Longitudinal movement of the sleeve 140 within the central bore 134
of the body 132 is controlled by application and/or removal of
pressurized fluid from the first and second hydraulic conduits 148
and 150 to and from the piston 146. Specifically, removal of
pressurized fluid from the first side 152 of the piston 146 by
bleeding pressurized fluid from the first hydraulic conduit 148,
and/or application of pressurized fluid to the second side 154 of
the piston 146 by applying pressurized fluid from the second
hydraulic conduit 150, results in upward movement of the sleeve
member 140. Similarly, removal of pressurized fluid from the second
side 154 of the piston 146 by bleeding pressurized fluid from the
second hydraulic conduit 150, and/or application of pressurized
fluid to the first side 152 of the piston 146 by applying
pressurized fluid from the first hydraulic conduit 148, results in
downward movement of the sleeve member 140. As best shown in FIG.
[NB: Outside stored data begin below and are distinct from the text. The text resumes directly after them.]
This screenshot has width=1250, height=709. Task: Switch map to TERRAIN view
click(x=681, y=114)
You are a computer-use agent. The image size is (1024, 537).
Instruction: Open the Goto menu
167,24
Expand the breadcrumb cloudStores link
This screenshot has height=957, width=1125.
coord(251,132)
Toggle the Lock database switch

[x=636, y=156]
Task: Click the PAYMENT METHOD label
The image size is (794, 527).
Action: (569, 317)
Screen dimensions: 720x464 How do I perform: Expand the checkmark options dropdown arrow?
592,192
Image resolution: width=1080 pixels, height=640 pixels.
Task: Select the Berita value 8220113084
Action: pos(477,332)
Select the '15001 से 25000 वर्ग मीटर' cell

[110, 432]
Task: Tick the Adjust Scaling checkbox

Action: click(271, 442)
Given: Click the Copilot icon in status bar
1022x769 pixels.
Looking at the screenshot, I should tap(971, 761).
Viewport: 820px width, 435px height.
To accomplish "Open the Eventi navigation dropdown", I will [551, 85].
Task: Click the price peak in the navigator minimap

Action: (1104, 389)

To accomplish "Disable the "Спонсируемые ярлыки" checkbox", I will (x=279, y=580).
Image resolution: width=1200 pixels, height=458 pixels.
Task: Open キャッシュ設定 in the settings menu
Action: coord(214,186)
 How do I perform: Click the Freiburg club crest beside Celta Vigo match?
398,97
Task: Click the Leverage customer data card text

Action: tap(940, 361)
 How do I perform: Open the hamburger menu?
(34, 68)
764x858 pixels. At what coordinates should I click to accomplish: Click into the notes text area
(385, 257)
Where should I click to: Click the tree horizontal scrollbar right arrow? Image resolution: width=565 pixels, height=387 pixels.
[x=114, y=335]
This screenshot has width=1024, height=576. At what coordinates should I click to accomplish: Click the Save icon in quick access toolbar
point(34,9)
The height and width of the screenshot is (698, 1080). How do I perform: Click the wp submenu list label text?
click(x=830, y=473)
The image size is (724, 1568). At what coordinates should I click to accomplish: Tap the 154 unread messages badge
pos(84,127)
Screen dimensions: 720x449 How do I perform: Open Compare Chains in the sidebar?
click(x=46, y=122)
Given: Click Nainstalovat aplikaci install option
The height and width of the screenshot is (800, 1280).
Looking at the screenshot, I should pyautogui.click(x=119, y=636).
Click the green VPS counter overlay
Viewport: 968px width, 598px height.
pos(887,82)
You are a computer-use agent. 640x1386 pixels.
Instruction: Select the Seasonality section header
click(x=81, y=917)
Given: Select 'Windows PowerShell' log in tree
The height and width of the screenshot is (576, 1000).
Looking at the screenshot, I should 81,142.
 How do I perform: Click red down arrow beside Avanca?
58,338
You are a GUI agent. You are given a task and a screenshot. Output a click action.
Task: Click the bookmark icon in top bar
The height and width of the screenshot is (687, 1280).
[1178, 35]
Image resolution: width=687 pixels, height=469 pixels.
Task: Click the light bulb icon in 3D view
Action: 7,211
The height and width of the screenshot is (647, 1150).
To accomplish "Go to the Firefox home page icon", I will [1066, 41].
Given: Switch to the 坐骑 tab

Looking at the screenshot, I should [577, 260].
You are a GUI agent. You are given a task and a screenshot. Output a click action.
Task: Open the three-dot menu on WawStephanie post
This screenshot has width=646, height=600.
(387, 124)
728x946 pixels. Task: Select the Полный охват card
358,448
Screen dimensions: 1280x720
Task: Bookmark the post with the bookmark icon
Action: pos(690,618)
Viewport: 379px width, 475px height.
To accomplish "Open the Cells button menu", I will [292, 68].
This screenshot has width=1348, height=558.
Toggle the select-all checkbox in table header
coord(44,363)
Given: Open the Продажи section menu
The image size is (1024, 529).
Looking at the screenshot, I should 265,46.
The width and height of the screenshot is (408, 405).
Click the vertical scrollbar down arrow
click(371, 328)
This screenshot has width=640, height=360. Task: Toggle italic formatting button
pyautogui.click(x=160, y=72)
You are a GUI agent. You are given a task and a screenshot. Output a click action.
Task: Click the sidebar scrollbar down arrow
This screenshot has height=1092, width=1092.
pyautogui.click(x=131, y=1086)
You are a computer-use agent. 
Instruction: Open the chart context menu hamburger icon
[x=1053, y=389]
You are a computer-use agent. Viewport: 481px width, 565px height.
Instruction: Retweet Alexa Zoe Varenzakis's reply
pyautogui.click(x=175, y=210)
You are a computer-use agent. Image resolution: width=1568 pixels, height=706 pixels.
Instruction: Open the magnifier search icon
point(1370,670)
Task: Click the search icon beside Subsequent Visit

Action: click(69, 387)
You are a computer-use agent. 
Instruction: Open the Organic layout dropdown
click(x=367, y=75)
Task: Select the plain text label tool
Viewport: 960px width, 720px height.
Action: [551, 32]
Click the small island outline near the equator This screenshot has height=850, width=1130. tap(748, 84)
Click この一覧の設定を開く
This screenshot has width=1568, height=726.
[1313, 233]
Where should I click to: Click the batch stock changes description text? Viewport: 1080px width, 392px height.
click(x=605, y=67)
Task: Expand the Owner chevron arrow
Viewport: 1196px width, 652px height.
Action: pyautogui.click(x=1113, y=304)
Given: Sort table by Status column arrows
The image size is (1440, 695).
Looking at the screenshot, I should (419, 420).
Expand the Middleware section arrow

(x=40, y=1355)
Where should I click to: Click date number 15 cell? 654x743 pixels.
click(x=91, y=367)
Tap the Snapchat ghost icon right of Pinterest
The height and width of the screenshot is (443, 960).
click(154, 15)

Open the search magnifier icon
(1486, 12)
9A, when the sleeve member 140 is biased in its maximum upward
position, the first and second valve seats 138 and 144 are
cooperably engaged to restrict fluid flow through the at least one
flow port 136 in the valve body 132. But when the sleeve member 140
is moved downwardly so as to disengage the first and second valve
seats 138 and 144, fluid flow is permitted through the at least one
flow port 136 in the valve body 132, and through the at least one
flow slot 142 in the sleeve member 140.
The valve 130 may be provided with a position holder to enable an
operator at the earth's surface to remotely locate and maintain the
sleeve member 140 in a plurality of discrete positions, thereby
providing the operator with the ability to remotely regulate the
rate of fluid flow through the at least one flow port 136 in the
valve body, and/or through the at least one flow slot 142 in the
sleeve member 140. The position holder may be provided in a variety
of configurations. In a specific embodiment, as shown in FIGS.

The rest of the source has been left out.